2025 saw the publication of Dispatches From Kint, a collection of short stories based on the podcast of the same name. 2026, Valenti published the fictionalized memoir Half Moon Over Clark Street, a coming-of-age tale of a boy navigating unpredictable parents, and suburban dysfunction in mid-century St. Louis.

==Podcast==

In 2025, Valenti wrote, produced and narrated Dispatches from Kint, a short-form fiction podcast presented as a series of fictional public announcements, reports, and broadcasts from the imaginary city of Kint. The podcast uses absurdist and surreal storytelling to explore everyday human themes such as love, work, loneliness, memory, and meaning. Episodes are typically brief and narrated in a restrained, official tone that contrasts with the often illogical or unsettling nature of the content.

==Charitable works==
In 1992, Valenti and his wife Kristen created a fundraiser, Heart of the Matter, held at Pasadena's Ambassador Auditorium, for their friend Barbie York, then-wife of acclaimed classical guitarist Andrew York. Barbie had suffered a severe head injury in an automobile accident, sending her into a months-long coma. The concert they produced was a once-in-a-lifetime gathering of the classical guitar world's greatest players, among them Christopher Parkening, the LA Guitar Quartet, Liona Boyd and The Romeros. The concert netted $25,000 in one night.

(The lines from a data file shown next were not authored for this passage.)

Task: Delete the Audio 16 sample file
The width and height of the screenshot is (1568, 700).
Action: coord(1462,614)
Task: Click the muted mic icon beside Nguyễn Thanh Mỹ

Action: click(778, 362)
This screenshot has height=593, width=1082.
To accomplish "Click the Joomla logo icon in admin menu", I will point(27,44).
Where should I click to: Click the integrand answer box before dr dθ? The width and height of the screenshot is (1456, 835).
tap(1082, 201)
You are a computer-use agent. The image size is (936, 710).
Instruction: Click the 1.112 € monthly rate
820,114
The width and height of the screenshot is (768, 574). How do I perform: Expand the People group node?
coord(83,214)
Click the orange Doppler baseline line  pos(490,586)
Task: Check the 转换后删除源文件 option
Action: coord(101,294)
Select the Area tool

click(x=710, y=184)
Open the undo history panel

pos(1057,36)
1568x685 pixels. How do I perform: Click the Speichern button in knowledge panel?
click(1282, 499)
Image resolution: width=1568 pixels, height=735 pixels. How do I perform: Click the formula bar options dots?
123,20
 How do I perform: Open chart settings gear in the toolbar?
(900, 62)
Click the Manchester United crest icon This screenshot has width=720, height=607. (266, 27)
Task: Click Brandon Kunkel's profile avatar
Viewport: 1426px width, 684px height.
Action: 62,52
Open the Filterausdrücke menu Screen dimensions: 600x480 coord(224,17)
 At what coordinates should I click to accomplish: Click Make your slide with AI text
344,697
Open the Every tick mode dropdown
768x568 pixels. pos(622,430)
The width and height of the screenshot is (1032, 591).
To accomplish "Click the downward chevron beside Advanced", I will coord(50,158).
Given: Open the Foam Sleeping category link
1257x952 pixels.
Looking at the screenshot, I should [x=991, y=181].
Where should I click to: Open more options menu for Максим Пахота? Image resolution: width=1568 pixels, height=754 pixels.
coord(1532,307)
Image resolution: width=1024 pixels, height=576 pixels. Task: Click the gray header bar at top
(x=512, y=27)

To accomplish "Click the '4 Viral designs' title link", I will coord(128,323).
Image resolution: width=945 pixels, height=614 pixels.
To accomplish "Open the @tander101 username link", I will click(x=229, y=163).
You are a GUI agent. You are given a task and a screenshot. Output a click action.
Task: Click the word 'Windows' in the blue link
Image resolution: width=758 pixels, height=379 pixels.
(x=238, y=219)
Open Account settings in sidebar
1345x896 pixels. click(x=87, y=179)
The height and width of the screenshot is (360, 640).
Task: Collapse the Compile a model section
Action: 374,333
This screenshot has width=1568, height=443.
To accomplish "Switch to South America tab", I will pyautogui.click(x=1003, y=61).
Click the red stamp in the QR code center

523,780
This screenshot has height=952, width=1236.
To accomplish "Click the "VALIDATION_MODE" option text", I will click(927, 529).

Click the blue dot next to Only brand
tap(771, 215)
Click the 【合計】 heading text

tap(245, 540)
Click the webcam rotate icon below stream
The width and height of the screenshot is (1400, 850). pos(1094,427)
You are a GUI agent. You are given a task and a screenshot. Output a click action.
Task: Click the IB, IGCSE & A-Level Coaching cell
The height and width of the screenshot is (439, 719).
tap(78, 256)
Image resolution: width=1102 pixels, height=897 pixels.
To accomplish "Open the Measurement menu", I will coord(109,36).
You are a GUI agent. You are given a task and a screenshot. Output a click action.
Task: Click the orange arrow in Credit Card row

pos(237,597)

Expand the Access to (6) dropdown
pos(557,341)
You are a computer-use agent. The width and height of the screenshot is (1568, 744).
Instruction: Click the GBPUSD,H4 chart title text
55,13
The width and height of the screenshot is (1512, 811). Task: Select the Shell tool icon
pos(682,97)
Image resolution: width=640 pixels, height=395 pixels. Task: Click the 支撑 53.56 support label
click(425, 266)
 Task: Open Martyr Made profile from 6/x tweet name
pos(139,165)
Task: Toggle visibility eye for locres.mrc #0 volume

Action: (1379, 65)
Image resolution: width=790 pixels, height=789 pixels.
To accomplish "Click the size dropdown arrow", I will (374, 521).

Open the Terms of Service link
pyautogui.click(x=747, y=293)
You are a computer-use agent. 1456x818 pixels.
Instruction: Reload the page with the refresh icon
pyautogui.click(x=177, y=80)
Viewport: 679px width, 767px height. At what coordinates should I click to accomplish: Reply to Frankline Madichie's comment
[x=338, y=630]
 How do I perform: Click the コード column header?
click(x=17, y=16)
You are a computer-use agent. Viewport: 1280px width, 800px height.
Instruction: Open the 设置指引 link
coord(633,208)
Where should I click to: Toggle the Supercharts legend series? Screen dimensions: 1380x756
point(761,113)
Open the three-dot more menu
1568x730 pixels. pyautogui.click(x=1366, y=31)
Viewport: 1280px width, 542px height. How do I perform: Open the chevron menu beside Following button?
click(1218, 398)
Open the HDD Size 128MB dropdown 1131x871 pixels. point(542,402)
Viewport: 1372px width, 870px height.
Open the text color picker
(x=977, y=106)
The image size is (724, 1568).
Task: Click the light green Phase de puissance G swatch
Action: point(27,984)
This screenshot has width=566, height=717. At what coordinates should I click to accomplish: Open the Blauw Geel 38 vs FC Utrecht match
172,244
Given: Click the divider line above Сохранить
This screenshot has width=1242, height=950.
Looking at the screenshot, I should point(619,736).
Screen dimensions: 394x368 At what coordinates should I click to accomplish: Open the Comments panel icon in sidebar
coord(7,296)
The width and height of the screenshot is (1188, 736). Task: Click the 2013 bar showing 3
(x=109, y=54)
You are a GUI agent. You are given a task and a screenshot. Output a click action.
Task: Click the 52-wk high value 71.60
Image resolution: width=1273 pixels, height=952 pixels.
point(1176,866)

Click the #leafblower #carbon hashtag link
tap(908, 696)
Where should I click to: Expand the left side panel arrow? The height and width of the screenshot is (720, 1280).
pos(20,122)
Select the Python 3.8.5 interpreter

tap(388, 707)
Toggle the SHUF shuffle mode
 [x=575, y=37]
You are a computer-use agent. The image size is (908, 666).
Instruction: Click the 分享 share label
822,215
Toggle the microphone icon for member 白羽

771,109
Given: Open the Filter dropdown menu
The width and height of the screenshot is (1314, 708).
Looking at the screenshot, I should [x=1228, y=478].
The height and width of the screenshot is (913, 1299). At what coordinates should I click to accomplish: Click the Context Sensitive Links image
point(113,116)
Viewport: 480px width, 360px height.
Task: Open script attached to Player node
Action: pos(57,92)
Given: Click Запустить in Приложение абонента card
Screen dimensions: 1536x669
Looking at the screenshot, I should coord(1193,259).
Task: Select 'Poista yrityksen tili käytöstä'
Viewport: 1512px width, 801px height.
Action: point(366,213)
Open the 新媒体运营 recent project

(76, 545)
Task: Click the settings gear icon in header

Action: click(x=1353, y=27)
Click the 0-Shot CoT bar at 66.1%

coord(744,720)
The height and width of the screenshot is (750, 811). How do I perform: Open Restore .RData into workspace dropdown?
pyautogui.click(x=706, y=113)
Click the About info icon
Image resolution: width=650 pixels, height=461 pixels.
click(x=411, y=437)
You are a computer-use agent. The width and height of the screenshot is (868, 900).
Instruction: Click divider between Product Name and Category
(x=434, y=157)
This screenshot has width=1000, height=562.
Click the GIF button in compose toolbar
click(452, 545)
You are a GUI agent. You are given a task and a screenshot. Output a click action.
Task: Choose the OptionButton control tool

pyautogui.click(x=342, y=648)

In 2016, Valenti's friend and colleague Stefan Karl, who played the villain Robbie Rotten on LazyTown, was diagnosed with cholangiocarcinoma. Karl was forced to cancel all work-related activities during his treatment, so Valenti created a GoFundMe campaign which raised nearly $170,000. Valenti also engineered an AMA on Reddit, featuring Karl - with the help of his wife Steinunn Olina - which led to a live YouTube event that December. The video featured Karl and others singing "We Are Number One", the song (written by composer Mani Svavarsson) that had become a worldwide meme. The video has subsequently been seen millions of times, and Karl's YouTube channel has generated more than a million subscribers.

==Credits==

| Film | Year | Cast |
|---|---|---|
| Menno's Mind | 1997 | Billy Campbell, Bruce Campbell, Robert Vaughn, Corbin Bernsen |
| Like Father, Like Santa | 1998 | Harry Hamlin, Megan Gallagher, William Hootkins |
| The Christmas Angel | 1999 | Olivia Newton-John, Dorothy Hamill |
| The Christmas Pageant | 2011 | Melissa Gilbert, Robert Mailhouse, Edward Herrmann, Candice Azzara |
| My Wife's Secret Life | 2019 | Kate Villanova, Jason Cermak, Matthew MacCaull |
| Santa's Squad | 2020 | Aaron Ashmore, Rebecca Dalton, Michael Therriault |
| A Honeymoon to Remember | 2021 | Edward Ruttle, Rebecca Dalton, Brendan Taylor |
| Deadly Debutantes | 2021 | Angelina Boris, Revell Carpenter, Natalia de Mendoza |
| The Heiress of Christmas | 2023 | Katerina Maria Vitkoff |

| Series | Year | Episode |
|---|---|---|
| Back to the Future | 1992 | "St. Louis Blues" |
| Totally Spies! | 2002 | "The Soul Collector" |
| Rugrats | 2003 | "Gimme an A" |
| LazyTown | 2004 | 75 episodes |
| Kid Fitness | 2006 | 5 episodes |
| Olivia | 2010 | "Olivia Takes a Hike" |
| Gaspard & Lisa | 2011 | "The Magicians" |
| Julius Jr. | 2014 | "The Gummiest Bear" |
| STEM Explorers | 2022 | 13 episodes |

| Award | Project | Year |
|---|---|---|
| Humanitas Prize | "Hand Me Downs" - Rugrats | 1999 |
| BAFTA | LazyTown | 2006 |
| Emmy nomination | STEM Explorers | 2022 |

| Book title | Year |
|---|---|
| The Wonderful Wisdom of Oz | 1995 |
| The Hannibal Twist | 2013 |
| The Wolf and the Warlander trilogy | 2018 |
| Life is Now (with Stefan Karl) | 2020 |
| Last Night at the Monarch Motel (with Sonia Silver) | 2020 |
| Mona My Love | 2023 |
| Dispatches From Kint | 2025 |
| Half Moon Over Clark Street | 2026 |

==Professional affiliations==
Valenti is a member of the Writers Guild of America and The Academy of Television Arts & Sciences.